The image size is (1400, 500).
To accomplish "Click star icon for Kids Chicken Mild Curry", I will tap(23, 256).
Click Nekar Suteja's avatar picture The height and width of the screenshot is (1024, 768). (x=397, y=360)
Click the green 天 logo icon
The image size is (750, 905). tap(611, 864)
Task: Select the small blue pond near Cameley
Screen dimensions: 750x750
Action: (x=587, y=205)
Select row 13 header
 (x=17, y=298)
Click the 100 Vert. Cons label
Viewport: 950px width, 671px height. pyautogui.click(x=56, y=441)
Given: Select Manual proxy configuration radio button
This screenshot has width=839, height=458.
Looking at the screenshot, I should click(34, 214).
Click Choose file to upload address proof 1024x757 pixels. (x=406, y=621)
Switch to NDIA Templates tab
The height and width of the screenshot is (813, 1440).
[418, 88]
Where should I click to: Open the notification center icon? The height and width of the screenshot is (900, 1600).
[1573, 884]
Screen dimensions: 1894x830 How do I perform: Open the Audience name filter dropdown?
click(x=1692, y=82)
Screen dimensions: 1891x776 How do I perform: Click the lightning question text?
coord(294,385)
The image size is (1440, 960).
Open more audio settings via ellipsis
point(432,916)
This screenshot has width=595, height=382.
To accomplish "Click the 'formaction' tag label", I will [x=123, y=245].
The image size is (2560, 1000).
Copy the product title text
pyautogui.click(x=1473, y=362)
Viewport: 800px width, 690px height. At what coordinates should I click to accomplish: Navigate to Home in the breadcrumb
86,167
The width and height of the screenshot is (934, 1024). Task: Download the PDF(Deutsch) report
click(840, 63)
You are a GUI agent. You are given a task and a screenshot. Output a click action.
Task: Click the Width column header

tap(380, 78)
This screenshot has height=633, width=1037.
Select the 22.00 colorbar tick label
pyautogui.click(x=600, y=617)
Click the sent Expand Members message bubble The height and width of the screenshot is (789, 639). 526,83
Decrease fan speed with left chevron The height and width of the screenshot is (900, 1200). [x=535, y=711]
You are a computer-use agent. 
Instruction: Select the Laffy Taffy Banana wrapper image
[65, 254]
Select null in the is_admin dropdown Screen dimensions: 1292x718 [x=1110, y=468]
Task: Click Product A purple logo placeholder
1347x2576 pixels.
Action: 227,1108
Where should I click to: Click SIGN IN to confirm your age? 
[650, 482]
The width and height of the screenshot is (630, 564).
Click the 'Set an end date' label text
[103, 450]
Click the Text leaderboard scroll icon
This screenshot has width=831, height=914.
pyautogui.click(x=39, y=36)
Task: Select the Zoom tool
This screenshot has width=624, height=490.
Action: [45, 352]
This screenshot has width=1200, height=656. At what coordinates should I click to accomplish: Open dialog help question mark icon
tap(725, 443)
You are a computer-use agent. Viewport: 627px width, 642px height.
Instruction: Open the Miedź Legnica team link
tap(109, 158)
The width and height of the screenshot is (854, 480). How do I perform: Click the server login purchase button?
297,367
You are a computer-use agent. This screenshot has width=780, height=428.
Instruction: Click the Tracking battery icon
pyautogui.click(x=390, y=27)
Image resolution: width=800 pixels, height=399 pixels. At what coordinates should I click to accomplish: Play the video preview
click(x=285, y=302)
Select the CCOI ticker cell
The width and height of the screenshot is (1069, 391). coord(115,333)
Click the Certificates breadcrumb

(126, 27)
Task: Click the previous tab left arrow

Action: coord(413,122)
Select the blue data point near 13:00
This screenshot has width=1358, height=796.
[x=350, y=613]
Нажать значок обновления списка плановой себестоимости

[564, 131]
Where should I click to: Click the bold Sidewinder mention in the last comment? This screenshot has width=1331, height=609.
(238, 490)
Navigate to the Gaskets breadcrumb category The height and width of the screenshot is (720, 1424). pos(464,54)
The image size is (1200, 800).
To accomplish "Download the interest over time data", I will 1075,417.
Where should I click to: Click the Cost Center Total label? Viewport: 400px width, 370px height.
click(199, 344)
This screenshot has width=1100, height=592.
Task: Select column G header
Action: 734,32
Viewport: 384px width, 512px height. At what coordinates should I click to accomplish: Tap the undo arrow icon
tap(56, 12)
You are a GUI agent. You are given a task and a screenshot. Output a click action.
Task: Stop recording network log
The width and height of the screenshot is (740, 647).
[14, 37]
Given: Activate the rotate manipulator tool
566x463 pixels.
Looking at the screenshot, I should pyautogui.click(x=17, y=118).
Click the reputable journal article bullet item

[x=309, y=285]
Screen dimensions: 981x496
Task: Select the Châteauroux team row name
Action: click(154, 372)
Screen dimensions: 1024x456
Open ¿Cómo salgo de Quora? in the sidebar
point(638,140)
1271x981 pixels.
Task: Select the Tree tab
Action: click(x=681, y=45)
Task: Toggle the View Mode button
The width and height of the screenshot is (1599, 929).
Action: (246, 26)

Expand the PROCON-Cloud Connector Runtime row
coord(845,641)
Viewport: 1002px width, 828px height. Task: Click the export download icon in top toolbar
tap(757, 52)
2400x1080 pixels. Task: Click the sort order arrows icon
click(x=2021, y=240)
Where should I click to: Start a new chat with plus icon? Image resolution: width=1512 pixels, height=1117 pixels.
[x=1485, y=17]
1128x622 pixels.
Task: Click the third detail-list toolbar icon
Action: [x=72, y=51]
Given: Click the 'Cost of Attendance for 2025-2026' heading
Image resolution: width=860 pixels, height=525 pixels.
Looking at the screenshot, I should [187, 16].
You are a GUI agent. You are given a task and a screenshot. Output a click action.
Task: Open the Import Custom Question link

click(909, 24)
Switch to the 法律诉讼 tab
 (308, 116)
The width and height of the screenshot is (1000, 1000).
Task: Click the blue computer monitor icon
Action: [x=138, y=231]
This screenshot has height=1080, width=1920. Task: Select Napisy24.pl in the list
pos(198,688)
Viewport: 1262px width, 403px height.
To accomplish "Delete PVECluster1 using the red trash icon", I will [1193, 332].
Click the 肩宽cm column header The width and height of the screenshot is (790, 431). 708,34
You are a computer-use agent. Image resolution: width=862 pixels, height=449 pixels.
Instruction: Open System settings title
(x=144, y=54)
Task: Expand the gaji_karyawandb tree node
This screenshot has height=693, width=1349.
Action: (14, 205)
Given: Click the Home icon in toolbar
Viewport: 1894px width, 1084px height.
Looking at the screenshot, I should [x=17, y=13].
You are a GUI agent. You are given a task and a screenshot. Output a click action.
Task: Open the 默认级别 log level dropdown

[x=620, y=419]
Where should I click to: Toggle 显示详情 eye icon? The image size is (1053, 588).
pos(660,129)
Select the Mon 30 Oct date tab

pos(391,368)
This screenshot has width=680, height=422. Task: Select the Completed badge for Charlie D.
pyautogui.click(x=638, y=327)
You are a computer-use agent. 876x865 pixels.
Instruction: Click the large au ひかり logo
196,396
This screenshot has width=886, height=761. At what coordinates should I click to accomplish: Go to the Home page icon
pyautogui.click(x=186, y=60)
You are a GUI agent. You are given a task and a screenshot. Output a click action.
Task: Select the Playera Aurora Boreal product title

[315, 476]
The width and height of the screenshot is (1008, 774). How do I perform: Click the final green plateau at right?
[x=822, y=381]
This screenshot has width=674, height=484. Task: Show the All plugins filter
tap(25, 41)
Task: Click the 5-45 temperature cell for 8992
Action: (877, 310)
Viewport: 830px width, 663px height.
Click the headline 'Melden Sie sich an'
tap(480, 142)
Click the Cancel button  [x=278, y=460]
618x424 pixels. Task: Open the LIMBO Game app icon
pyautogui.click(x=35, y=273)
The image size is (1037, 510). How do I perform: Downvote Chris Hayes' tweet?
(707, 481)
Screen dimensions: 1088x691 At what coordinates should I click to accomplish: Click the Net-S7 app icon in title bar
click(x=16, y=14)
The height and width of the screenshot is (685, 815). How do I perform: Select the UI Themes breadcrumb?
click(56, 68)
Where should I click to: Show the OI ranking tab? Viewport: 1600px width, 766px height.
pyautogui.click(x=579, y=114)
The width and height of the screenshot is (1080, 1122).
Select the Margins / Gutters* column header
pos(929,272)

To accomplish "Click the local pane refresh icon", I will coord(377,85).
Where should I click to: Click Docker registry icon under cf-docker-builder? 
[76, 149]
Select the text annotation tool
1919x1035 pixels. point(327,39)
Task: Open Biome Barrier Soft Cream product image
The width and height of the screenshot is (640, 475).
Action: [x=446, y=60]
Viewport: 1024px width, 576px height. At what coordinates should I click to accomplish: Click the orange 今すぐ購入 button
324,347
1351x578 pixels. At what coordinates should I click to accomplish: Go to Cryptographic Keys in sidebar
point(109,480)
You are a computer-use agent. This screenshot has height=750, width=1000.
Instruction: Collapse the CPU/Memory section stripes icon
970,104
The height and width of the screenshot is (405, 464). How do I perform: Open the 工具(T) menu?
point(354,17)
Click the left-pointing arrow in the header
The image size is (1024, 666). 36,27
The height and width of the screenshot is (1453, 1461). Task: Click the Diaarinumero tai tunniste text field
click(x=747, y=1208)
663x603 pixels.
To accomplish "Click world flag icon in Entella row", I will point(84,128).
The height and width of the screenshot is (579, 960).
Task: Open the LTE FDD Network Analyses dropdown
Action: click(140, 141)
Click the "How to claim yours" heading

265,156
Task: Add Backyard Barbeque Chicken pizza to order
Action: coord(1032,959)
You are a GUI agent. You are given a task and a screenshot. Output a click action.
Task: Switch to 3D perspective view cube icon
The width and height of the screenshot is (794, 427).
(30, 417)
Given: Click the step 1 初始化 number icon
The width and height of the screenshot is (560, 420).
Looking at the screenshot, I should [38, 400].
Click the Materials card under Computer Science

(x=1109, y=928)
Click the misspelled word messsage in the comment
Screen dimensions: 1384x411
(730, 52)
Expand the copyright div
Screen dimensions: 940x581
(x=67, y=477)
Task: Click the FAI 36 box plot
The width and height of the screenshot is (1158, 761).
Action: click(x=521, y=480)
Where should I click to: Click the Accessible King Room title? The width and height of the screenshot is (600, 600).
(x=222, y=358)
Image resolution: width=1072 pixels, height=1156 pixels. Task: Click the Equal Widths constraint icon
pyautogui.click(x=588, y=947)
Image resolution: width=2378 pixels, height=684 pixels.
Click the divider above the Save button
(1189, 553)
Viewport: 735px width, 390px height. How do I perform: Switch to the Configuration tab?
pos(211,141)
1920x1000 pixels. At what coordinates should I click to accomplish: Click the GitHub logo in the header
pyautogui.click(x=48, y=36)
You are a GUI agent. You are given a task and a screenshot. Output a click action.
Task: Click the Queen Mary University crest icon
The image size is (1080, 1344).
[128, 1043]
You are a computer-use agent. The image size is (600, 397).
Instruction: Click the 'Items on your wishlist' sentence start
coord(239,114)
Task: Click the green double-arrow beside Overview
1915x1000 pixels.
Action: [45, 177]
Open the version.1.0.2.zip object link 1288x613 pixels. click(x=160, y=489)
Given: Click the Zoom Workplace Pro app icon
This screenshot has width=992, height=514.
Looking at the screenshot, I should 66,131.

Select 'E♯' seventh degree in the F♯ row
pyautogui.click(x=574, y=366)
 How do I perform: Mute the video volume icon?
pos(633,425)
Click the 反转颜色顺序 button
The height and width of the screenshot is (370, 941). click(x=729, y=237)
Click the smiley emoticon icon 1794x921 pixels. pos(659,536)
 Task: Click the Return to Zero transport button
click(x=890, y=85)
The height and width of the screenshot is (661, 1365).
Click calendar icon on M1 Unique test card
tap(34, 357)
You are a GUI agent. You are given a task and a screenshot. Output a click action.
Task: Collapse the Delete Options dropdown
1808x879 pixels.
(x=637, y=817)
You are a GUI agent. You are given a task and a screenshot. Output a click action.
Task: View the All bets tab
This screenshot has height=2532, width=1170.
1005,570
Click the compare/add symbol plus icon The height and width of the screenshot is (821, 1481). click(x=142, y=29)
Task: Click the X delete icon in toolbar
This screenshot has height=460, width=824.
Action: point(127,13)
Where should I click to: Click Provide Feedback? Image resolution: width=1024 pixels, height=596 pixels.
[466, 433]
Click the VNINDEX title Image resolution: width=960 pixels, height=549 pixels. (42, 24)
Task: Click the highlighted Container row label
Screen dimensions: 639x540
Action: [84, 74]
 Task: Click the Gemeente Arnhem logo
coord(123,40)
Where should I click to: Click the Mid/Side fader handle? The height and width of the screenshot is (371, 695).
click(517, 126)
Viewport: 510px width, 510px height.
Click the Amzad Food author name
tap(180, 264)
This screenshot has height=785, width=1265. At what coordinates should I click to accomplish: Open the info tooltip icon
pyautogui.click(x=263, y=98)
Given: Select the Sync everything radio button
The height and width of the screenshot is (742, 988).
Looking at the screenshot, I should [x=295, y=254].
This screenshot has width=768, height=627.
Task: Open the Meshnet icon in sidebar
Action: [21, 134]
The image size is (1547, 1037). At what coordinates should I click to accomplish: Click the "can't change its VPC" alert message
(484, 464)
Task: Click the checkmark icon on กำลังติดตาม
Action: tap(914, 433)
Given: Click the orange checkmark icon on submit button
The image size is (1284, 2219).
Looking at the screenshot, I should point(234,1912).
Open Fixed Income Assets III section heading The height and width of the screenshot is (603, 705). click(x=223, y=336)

### Assignment
Using the material above, work out how many lines hold the word "near". Reply with that number alone.

### Written answer
2